Antwort der Redak­tion: Eigent­lich schei­det im Rechts­ver­hält­nis zwischen Arbeit­ge­ber und Arbeit­neh­mer die strenge zivil­recht­li­che Haftung nach der auch für leich­teste Fahrläs­sig­keits­schä­den gehaf­tet werden muss aus. Die Anwen­dung der arbeits­ge­richt­li­chen Regeln der Haftungs­mil­de­rung setzt jedoch voraus, dass es zu einem Schaden bei der Ausübung einer betrieb­li­chen Tätig­keit gekom­men ist. Die Eingren­zung der Haftung der Arbeit­neh­mer recht­fer­tigt sich nämlich nur vor einem betrieb­li­chen Hinter­grund. Mit dem allge­mei­nen Lebens­ri­siko des Arbeit­neh­mers soll der Arbeit­ge­ber hinge­gen nicht belas­tet werden. Das bedeu­tet, die private Nutzung von Betriebs­mit­teln wird auch der priva­ten Haftungs­sphäre zugerechnet.

Diese Wertung gilt auch für die Haftungs­frage von Schäden auf dem Weg zur Arbeits­stätte. Der Weg zur Arbeit zählt nicht zu den dienst­li­chen Verrich­tun­gen (vgl. LAG Köln NZA 1995, S. 1163). Er fällt nicht in die Arbeits­zeit und wird auch nicht vergü­tet. Es ist daher auch nicht von Bedeu­tung, dass der Arbeit­ge­ber dem Arbeit­neh­mer für den Weg zur Arbeits­stätte einen Firmen­wa­gen überlas­sen hat. Denn der Weg zur Arbeit ist allein der Risiko­sphäre des Arbeit­neh­mers zuzurech­nen, sodass hier für eine auf dem Gedan­ken der gerech­ten Vertei­lung der Risiko­sphä­ren basie­rende Haftungs­be­gren­zung kein Raum ist.

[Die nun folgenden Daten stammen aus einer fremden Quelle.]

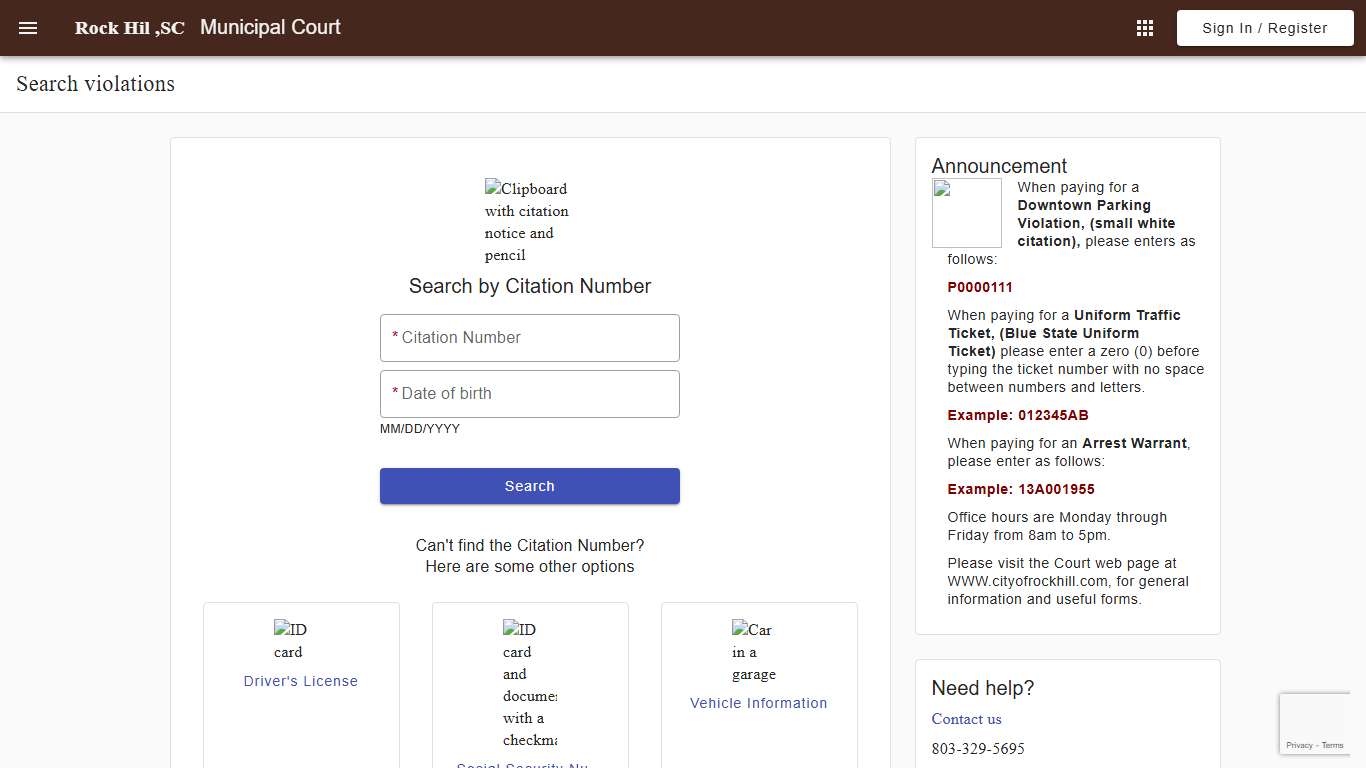Open the reCAPTCHA Privacy link
Screen dimensions: 1366x768
coord(1302,745)
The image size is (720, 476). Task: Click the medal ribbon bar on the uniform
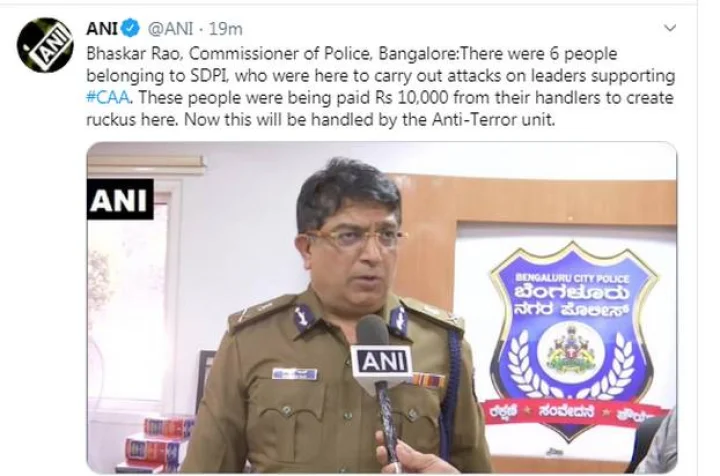pyautogui.click(x=428, y=379)
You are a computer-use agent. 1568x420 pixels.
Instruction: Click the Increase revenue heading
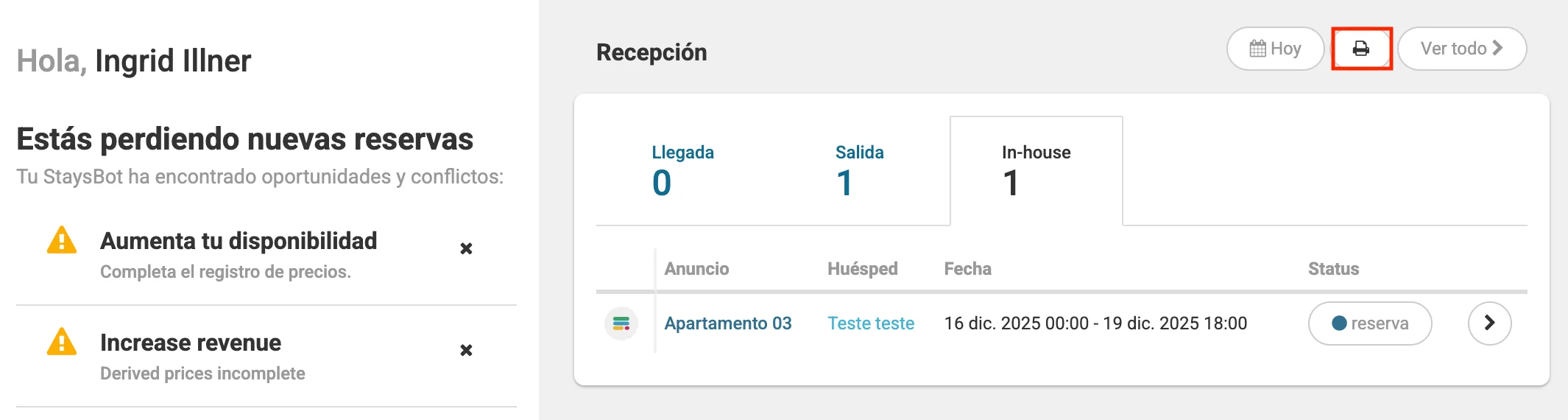[x=191, y=343]
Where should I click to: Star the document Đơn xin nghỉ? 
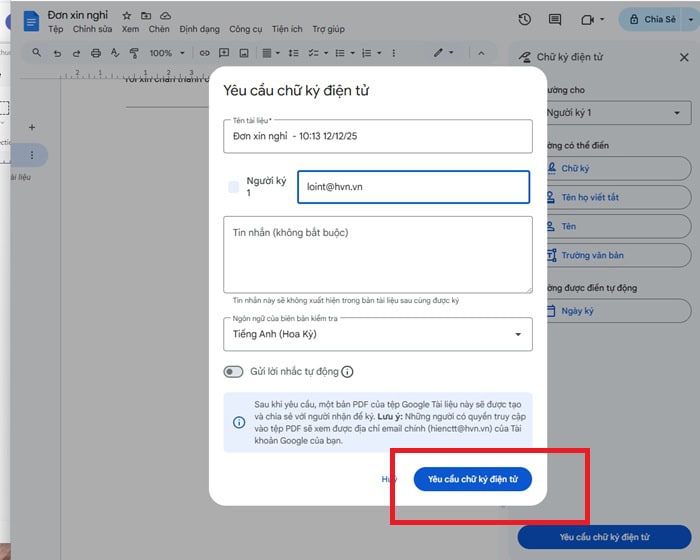(x=126, y=16)
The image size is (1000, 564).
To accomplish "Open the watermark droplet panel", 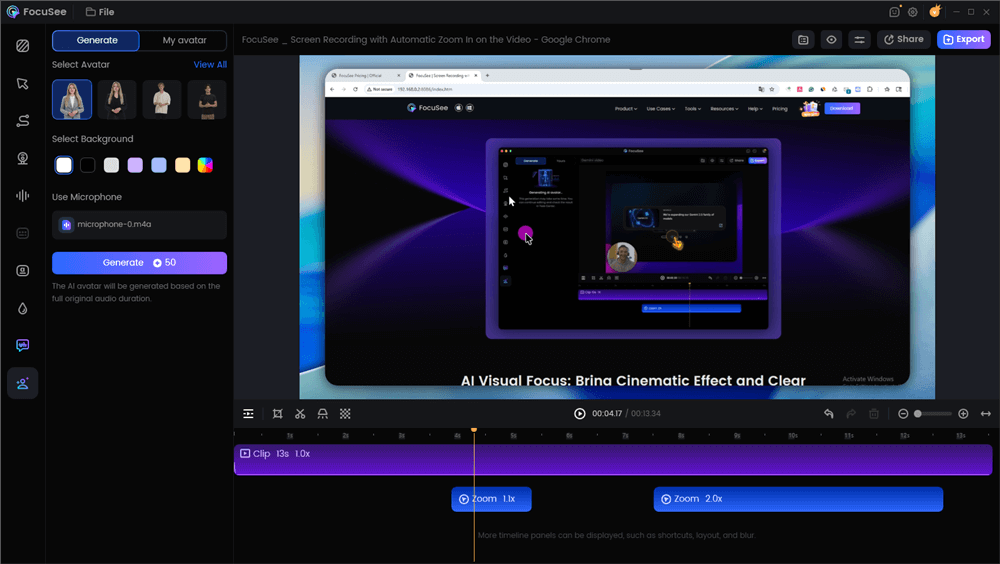I will tap(22, 309).
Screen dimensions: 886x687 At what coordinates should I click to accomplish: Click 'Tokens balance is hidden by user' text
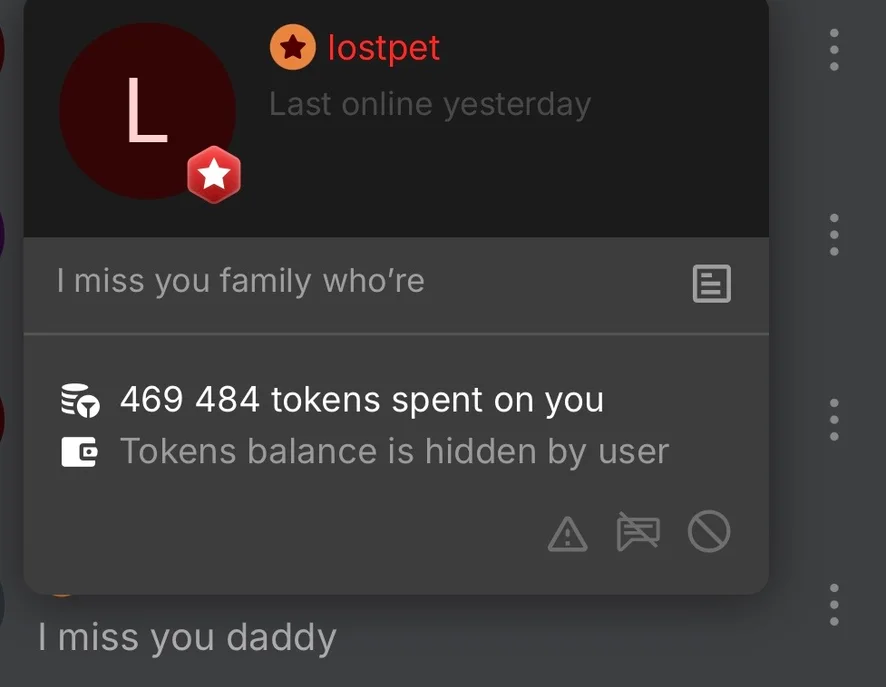[394, 451]
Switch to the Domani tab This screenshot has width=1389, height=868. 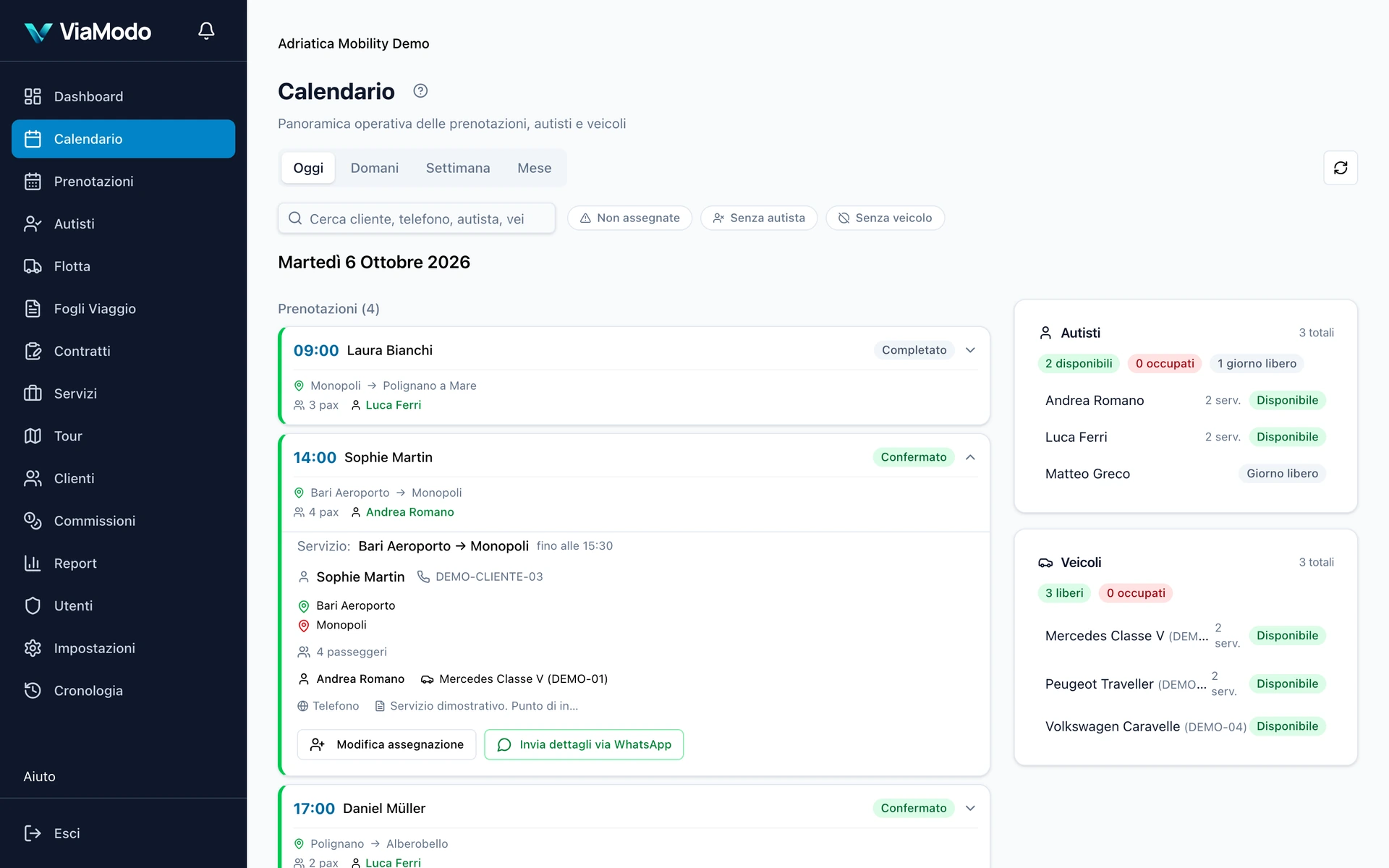tap(375, 168)
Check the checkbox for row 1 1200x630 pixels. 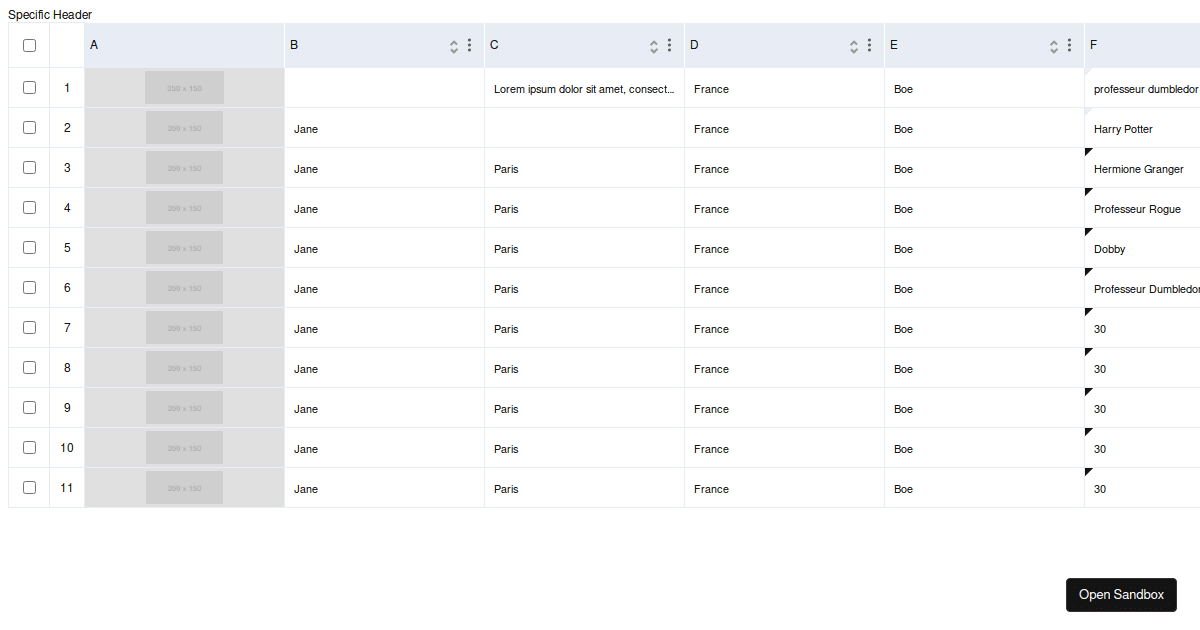pyautogui.click(x=29, y=88)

Verliert der Fahrer eines Pkw die Kontrolle über das Fahrzeug und kommt von der Fahrbahn ab, so spricht nach den allge­mei­nen zivil­pro­zes­sua­len Grund­sät­zen schon der Beweis des ersten Anscheins für die schuld­hafte – nämlich zumin­dest fahrläs­sige – Beschä­di­gung des Eigen­tums am Unfall­fahr­zeug. Das bedeu­tet, dass die Mitar­bei­te­rin für die Schäden aus dem Unfall­ereig­nis dem Grunde und der Höhe nach einzu­ste­hen hat. Dies gilt jeden­falls solange keine abwei­chende Sonder­ver­ein­ba­rung mit dem Arbeit­ge­ber getrof­fen worden ist.